José Paulo Fafe

O meu amigo Gigi

GIGI

ONTEM FOI dia de festa. E eu longe, sem poder estar lá… Mas a pena de não estar, misturado com saudade de quem nos convidou e a quem iamos celebrar, com amizade por toda a família e a inevitável nostalgia por todo aquele entorno, acaba inevitavelmente em texto. Que certamente pecará por defeito, até por escrever sobre o  Gigi Reino não é coisa que se resuma a um post de um blogue, requer mestria e saber que permita escrever o romance em que ele será justamente protagonista. Porque o Gigi é daquelas pessoas que, conhecendo-se, é impossível não gostar. E muito. É uma “figura” no sentido mais taurino do termo, pela “aura” que transporta, pela arte, pelo talento em (saber) estar.  Talvez pelo bigode, não sei, sempre me lembrou o Clark Gable – desde o primeiro dia em que o vi, lá para as bandas da Várzea, sei lá já há quantos anos… Mas lembra, não sei se só pelo bigode, se por “trazer” alguma coisa daquele tempo. Grande conversador, extraordinário contador de estórias, o Gigi tem para dar e vender o que falta a tanta e tanta gente: “mundo”. E além de ter esse mesmo mundo, é, ele próprio, “um mundo” – pelo que viveu, por quem conheceu, pelo que viu, pelo que leu, pelo que ouviu, pelo que olhou com aquele seu olhar simultaneamente matreiro e doce e a que não escapa pitada. Não tenho qualquer dúvida que seria facilmente uma personagem do Hemingway, alguém a quem o escritor certamente não resistiria, assim uma espécie de mistura do Santiago do “Velho e o Mar” ou do autobiográfico Jake Barnes do “Fiesta” (“The Sun Also Rises“). No fundo, o Gigi é uma “personagem” – no sentido mais elogioso do termo, longe dos estereótipos destes tempos e ainda mais longe da ideia que muitos formam dele à distância e sem o ter conhecido.

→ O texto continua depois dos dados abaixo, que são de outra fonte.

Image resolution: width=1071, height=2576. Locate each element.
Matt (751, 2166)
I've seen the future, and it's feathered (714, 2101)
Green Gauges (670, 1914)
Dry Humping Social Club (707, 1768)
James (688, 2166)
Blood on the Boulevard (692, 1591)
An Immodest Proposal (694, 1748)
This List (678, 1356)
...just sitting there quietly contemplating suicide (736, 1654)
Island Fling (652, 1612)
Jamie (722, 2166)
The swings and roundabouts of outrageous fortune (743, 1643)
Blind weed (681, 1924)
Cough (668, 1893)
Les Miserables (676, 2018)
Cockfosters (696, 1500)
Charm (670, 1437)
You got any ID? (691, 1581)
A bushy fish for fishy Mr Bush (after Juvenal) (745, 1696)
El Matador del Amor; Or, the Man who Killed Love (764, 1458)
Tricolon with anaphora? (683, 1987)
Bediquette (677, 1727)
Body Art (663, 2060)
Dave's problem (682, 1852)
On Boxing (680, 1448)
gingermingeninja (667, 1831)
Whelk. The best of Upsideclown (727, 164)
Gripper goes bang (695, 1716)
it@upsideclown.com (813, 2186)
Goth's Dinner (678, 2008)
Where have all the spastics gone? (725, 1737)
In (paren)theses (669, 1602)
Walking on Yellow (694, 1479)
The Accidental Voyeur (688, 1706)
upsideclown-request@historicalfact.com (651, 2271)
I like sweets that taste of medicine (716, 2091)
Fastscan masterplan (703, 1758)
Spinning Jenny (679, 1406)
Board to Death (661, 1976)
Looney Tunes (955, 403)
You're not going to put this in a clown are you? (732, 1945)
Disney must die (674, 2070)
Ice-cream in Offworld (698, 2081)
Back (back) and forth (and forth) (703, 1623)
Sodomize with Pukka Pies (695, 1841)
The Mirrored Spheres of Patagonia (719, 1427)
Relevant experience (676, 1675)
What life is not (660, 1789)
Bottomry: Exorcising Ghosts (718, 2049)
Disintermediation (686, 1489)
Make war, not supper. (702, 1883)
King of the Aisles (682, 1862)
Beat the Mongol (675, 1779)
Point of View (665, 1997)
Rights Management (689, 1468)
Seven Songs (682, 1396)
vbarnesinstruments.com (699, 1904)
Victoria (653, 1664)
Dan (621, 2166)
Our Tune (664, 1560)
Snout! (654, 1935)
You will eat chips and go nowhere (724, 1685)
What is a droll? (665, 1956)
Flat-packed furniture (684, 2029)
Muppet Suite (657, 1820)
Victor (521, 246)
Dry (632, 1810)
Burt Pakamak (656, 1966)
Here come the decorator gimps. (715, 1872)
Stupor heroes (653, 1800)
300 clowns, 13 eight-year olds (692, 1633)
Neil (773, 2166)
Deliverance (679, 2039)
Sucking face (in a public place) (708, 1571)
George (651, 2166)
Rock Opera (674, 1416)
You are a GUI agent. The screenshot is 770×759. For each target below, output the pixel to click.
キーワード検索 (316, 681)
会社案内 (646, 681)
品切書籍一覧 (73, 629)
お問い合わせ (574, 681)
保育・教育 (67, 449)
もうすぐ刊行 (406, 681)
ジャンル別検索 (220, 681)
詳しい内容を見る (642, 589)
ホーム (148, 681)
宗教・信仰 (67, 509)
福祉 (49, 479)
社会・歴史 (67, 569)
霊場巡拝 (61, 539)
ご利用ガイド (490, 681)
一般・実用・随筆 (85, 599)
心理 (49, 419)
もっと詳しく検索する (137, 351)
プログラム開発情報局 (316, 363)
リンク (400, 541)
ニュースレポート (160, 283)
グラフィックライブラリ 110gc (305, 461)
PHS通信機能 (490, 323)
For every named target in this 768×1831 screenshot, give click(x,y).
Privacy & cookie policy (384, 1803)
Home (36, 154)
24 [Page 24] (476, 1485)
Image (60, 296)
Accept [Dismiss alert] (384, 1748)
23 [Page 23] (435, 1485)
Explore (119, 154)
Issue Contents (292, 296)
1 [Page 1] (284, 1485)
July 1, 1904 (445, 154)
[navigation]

O Gigi é uma pessoa que consegue falar com o mesmo entusiasmo e conhecimento de um vinho que acabou de descobrir, como do último livro ou artigo que leu, seja ele sobre o islamismo, sobre a crise política no Brasil ou sobre o escândalo da Volkswagen; que discute acaloradamente tanto sobre a malfadada cozinha molecular como sobre as conquistas da Revolução Cubana, de que é certamente o maior adepto na Quinta do Lago e em tudo à volta; que tem como amigos e parceiros de mesa tanto, por exemplo, o presidente do Bundesbank como o servente de pedreiro que está a fazer a obra da casa ao lado; e que é  capaz de (d)escrever pormenorizadamente às 5 da manhã a história e origem dos “ovos benedict” ou se abalançar sobre o fogão e criar, ele próprio e com dois ou três ingredientes, um petisco de cair para o lado. Esse é o verdadeiro Gigi, um Gigi que “bombardeia” os amigos com madrugadores “sms’s”, todos escritos com letra maiúscula e que são verdadeiros “tratados”, onde o humor inteligente e uma deliciosa ironia estão sempre presentes no olhar que ele deita à sua volta.

Mas o  Gigi é também um bocadinho Leonor, um bocadinho Maria João, um bocadinho Bernardo, um bocadinho Duarte, e agora também  um bocadinho  Maria, Carmo, Maria João, Isabel e Benjamim. E também, “cheira-me” um bocadinho dos muitos amigos que ele tem por esse mundo fora… Sabem que mais? O Gigi é… o Gigi! E eu, à conta dele,  comecei a fazer uma distinção entre as pessoas – entre os que conhecendo-o gostam dele e os que não gostam. Ou seja, entre inteligentes e burros… Palavra de Fafinni!